== DATASET EXTRACT ==
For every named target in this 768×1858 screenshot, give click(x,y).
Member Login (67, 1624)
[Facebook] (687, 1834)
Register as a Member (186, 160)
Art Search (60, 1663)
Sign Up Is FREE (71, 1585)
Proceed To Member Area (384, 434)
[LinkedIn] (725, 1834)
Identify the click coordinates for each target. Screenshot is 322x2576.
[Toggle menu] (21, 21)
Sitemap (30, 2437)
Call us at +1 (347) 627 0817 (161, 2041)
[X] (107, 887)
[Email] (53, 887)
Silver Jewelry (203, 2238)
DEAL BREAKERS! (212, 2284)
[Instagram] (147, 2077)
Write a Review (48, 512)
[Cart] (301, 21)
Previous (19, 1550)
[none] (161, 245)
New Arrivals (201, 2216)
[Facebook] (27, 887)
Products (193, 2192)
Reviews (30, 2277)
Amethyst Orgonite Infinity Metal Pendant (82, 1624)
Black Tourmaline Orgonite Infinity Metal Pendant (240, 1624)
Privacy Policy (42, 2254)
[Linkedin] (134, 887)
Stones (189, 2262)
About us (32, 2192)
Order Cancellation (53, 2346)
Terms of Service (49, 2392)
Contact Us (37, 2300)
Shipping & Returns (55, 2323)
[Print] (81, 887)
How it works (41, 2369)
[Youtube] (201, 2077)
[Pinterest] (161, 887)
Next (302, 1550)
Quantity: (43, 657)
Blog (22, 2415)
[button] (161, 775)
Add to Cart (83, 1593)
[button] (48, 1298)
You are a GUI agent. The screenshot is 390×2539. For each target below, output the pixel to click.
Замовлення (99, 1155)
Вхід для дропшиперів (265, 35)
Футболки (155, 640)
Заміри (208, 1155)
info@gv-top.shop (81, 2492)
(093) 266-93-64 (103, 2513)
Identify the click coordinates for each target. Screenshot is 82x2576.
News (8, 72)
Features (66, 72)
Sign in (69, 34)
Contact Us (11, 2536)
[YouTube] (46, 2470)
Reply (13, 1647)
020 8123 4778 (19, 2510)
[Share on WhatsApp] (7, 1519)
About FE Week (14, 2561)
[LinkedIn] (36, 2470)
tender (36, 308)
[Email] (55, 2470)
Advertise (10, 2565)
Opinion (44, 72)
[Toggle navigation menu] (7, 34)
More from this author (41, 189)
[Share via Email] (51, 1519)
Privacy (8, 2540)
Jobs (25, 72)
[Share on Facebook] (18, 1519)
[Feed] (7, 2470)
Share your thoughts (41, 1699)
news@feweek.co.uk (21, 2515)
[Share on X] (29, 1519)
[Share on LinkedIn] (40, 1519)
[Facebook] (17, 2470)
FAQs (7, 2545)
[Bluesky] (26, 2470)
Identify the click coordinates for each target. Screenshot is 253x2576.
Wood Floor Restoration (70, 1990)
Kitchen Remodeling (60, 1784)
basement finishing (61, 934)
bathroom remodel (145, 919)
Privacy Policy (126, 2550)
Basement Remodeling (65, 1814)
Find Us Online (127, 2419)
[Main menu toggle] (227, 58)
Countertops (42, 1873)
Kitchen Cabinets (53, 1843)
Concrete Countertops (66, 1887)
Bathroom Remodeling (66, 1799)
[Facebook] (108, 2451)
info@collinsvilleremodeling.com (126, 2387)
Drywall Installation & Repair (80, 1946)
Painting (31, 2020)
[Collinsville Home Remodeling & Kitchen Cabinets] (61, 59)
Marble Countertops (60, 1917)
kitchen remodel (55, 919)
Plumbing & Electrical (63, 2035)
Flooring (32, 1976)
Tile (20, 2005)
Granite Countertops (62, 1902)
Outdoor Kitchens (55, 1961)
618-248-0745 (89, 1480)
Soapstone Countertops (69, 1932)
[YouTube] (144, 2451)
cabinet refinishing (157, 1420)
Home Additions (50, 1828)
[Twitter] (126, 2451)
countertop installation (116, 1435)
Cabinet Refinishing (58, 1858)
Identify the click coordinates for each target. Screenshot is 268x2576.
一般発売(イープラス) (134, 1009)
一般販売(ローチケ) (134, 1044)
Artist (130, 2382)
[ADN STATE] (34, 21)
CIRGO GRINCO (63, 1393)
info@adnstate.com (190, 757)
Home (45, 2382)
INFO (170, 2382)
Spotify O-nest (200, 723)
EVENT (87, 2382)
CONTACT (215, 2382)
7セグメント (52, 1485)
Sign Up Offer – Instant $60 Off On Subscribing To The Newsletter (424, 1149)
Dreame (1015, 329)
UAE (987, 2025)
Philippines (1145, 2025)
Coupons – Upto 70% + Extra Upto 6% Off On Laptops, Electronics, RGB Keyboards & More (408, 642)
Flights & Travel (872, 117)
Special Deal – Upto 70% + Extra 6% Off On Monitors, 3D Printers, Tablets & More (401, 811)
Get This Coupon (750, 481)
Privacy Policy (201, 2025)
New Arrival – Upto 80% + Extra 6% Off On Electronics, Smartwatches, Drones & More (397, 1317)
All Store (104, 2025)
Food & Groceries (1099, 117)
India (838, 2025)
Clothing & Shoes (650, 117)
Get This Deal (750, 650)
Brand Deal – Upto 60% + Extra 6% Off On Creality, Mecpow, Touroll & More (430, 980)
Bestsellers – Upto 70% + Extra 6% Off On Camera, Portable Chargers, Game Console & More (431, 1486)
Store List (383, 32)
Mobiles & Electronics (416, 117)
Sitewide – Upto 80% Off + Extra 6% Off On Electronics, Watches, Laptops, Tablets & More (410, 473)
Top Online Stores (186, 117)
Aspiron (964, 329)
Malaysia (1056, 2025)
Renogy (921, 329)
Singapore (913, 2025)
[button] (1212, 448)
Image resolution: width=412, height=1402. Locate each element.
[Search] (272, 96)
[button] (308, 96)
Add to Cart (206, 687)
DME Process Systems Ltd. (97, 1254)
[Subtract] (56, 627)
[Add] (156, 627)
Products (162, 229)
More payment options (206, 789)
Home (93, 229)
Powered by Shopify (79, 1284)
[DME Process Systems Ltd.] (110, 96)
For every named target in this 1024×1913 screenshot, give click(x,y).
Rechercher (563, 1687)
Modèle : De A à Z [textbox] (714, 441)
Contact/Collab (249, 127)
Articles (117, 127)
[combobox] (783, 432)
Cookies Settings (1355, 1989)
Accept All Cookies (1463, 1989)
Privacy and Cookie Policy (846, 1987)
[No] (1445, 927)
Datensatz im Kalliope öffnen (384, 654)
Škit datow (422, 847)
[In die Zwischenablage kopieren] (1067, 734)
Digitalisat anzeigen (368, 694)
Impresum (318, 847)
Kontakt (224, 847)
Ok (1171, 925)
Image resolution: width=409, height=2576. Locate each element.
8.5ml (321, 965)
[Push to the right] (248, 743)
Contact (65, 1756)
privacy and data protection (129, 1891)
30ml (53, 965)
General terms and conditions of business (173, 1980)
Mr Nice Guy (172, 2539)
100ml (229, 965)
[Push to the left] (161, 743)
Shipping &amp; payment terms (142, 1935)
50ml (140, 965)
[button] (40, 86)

== INSTRUCTIONS FOR THE TASK ==
Please give back, exactly as it stands above, the stretch from the line with "Amethyst Orgonite Infinity" through the line with "(093) 266-93-64 (103, 2513)", and no line outside it.

== WRITTEN SOLUTION ==
Amethyst Orgonite Infinity Metal Pendant (82, 1624)
Black Tourmaline Orgonite Infinity Metal Pendant (240, 1624)
Privacy Policy (42, 2254)
[Linkedin] (134, 887)
Stones (189, 2262)
About us (32, 2192)
Order Cancellation (53, 2346)
Terms of Service (49, 2392)
Contact Us (37, 2300)
Shipping & Returns (55, 2323)
[Print] (81, 887)
How it works (41, 2369)
[Youtube] (201, 2077)
[Pinterest] (161, 887)
Next (302, 1550)
Quantity: (43, 657)
Blog (22, 2415)
[button] (161, 775)
Add to Cart (83, 1593)
[button] (48, 1298)
You are a GUI agent. The screenshot is 390×2539. For each target below, output the pixel to click.
Замовлення (99, 1155)
Вхід для дропшиперів (265, 35)
Футболки (155, 640)
Заміри (208, 1155)
info@gv-top.shop (81, 2492)
(093) 266-93-64 (103, 2513)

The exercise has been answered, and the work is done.